**Text to read**:
One retail executive sounded sad about the decision to open earlier. Brian Dunn, the chief executive of Best Buy, said that the midnight opening “became an operating imperative for us” after competitors moved their openings back. “I feel terrible,” he said.

A handful of retailers are holding out, like J. C. Penney, which will open at its usual 4 a.m. on Friday. “We wanted to give our associates Thanksgiving Day to spend with their families,” said Bill Gentner, senior vice president for marketing.

Still, some of the big retailers making the switch said that the response from workers and customers had been positive.

“There are many associates who would prefer to work this time as they appreciate the flexibility it affords their schedules for the holiday weekend,” Holly Thomas, a Macy’s spokeswoman, wrote in an e-mail. A Target spokesman, Antoine LaFromboise, said that employees will get holiday pay for Thanksgiving work, and “we’ve heard from our guests that they are excited.”

But even with increased pay, some retail workers said in interviews that the holiday hours were a raw deal.

Anthony Hardwick, 29, who works at a Target store in Omaha, said he would have to leave Thanksgiving dinner with his fiancĂ©e’s family so he could sleep before starting a shift around 11 p.m. on Thanksgiving, followed on Friday by a shift at his other job, at OfficeMax.

Mr. Hardwick says he is glad to have a job, and does not mind the early hours on Friday, but “cutting into our holidays is just a step too far.”

He added, “Even though it’s a desperate time doesn’t mean that we should trade all the ground that our fathers and our grandfathers, everyone that came before us, fought really hard for.”

He has created an online petition urging Target to open at 5 a.m. Friday instead, which had attracted a handful of signatures as of Thursday.

The concern among customers about retail workers recalls an earlier era, when consumer advocates encouraged people to consider the impact of their shopping on sales clerks, said Lawrence B. Glickman, the chairman of the history department at the University of South Carolina.

In the late 19th century, as labor organizers pushed for eight-hour days and holidays off, consumer advocates told shoppers to “watch out for their complicity in the exploitation of workers through shopping” he said. That sentiment faded after the 1930s, he said, as consumer advocacy focused more on protecting shoppers.

For shoppers themselves — and the stores hoping to profit from them — the rush to midnight could have unintended consequences.

Last year, for instance, an adept shopper could be in the Toys “R” Us line for its 10 p.m. opening Thanksgiving Day, then line up at Wal-Mart to get a wrist band at 2 a.m. that assured a place in line for its sales starting at 5. In between, the shopper could swing by Kohl’s at 3, and Target or Macy’s at 4, and perhaps finish with Best Buy after its 5 a.m. opening.

“This year, people are going to have to pick and choose what store they’re going to leave behind,” said Jennifer Carr, 30, a homemaker in Jonesboro, Ga. She regularly hits the Friday sales, but says she is reconsidering that this year.

Wal-Mart said in a statement that “customers told us they would rather stay up late to shop than get up early.” But like Ms. Carr, many dedicated Black Friday shoppers say they are rethinking shopping on that day altogether.

Jill Paffrath usually attacks the Friday sales at Target like a ninja. After Thanksgiving lunch, she, her four sisters and two sisters-in-law study the Target ads and make a list of presents they want to buy. After dinner and card games, they drive to the Target in southeast Lincoln, Neb., four hours before it opens, ask a relative who is a police officer to drop off coffee, and bring a DVD player so they can watch “Christmas Vacation” every year.

As much as she loves that ritual, Ms. Paffrath said, she may now skip it.

“Where can it go from here?” she said. “We really don’t want to wait in line and miss Thanksgiving.”

**Written problem**: In the article on Thanksgiving store openings, what opening time does Anthony Hardwick's online petition urge Target to adopt?

**Data supplied**:
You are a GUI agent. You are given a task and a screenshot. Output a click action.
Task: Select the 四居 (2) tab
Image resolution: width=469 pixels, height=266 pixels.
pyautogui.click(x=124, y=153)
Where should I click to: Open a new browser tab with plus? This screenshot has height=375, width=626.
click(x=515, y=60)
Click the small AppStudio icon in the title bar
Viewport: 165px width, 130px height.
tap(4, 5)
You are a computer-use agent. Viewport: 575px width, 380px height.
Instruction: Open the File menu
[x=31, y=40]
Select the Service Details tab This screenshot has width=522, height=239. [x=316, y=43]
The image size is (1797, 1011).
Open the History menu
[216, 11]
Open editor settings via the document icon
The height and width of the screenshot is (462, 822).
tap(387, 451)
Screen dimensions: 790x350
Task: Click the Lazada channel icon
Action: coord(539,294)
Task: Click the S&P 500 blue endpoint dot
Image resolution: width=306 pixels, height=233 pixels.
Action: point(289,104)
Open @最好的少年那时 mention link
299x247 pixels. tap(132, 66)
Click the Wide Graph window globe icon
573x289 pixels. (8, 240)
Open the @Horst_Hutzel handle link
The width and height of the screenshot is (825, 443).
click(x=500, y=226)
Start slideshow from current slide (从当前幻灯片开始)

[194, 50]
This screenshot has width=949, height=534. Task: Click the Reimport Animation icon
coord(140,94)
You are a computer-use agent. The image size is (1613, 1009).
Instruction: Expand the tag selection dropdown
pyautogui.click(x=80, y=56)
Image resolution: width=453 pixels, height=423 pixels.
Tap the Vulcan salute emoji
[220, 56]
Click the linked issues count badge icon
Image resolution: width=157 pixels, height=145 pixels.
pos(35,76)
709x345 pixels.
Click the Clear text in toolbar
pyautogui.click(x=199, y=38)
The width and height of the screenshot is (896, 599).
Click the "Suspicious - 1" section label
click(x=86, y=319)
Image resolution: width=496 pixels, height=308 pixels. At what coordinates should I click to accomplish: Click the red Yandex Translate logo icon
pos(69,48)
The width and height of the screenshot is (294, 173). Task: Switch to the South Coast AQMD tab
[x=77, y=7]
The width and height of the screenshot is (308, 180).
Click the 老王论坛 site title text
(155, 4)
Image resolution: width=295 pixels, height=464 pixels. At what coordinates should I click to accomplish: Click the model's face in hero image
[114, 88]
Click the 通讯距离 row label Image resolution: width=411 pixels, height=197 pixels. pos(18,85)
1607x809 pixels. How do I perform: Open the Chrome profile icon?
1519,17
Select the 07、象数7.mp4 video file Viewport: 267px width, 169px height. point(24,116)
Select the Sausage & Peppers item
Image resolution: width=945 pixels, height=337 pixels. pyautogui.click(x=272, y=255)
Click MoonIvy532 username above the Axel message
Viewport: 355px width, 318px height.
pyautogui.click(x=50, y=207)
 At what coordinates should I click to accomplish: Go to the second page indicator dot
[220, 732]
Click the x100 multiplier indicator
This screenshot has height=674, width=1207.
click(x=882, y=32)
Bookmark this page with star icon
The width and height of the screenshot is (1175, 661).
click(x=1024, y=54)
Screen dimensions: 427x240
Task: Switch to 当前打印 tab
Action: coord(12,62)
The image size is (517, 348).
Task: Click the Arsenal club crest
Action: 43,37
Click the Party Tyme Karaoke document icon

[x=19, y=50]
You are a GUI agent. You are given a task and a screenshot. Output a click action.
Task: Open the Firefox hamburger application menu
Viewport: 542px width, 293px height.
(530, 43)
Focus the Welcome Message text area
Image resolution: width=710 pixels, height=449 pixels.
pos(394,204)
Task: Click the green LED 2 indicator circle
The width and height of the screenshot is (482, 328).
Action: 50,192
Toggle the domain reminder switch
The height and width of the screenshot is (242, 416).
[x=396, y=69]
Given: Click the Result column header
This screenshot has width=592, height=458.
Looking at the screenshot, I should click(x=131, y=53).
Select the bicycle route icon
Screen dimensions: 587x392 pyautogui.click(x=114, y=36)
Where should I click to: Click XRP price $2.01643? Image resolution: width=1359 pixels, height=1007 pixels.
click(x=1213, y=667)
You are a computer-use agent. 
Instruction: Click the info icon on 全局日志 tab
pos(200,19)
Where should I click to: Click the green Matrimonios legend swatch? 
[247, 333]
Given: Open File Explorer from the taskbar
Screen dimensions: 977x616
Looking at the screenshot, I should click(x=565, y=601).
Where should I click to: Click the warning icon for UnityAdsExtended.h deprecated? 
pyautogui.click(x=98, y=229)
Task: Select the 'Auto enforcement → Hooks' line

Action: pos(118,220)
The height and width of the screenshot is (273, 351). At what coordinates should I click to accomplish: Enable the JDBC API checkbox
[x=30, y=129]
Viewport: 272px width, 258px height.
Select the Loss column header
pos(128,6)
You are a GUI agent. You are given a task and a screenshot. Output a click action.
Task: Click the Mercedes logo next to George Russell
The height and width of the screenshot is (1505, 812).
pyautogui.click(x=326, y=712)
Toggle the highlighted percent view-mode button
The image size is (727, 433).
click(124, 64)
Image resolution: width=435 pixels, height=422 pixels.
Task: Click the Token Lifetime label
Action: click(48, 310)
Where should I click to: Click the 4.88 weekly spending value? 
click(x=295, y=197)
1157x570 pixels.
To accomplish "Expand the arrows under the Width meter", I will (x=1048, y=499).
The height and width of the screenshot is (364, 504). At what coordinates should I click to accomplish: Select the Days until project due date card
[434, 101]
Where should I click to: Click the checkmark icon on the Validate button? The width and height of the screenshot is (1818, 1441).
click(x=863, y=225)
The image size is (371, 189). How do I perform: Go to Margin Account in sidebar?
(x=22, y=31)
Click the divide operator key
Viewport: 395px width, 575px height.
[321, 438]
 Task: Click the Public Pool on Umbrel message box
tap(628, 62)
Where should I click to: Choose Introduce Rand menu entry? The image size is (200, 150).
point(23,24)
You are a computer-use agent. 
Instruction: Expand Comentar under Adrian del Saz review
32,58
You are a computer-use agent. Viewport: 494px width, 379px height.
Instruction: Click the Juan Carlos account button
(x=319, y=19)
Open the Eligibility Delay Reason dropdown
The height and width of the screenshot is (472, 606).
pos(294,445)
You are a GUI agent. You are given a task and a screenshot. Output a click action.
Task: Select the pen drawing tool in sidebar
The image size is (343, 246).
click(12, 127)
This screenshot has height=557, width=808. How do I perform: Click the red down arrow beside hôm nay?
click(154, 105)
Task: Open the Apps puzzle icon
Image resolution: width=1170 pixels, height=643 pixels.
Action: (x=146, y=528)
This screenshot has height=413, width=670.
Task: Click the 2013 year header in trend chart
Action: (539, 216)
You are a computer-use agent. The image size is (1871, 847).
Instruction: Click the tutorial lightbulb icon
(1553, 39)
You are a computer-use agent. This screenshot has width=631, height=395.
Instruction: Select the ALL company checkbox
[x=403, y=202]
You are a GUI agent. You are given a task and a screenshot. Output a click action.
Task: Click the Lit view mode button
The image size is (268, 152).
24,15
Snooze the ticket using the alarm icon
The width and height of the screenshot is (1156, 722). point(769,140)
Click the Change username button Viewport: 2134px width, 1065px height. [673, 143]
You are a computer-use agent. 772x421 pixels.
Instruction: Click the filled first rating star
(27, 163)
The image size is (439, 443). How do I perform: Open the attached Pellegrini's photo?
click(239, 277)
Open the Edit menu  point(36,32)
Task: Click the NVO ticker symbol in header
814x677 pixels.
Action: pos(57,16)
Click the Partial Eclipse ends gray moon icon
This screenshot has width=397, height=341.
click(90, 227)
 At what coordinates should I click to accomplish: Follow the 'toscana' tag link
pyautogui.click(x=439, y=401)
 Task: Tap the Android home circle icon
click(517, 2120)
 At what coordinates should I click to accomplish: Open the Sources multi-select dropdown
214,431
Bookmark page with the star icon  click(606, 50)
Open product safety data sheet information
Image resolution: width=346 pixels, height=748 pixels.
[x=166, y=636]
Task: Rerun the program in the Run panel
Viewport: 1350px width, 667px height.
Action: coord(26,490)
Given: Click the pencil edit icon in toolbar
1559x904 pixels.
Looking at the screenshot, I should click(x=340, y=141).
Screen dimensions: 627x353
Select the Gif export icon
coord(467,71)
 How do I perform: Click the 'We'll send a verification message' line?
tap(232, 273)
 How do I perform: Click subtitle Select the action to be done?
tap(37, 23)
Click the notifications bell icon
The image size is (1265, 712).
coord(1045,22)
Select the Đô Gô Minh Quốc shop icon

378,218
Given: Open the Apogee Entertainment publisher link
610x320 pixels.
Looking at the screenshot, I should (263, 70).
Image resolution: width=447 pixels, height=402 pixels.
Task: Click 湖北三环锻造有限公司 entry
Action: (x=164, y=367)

**Result of this task**: 5 a.m. Friday.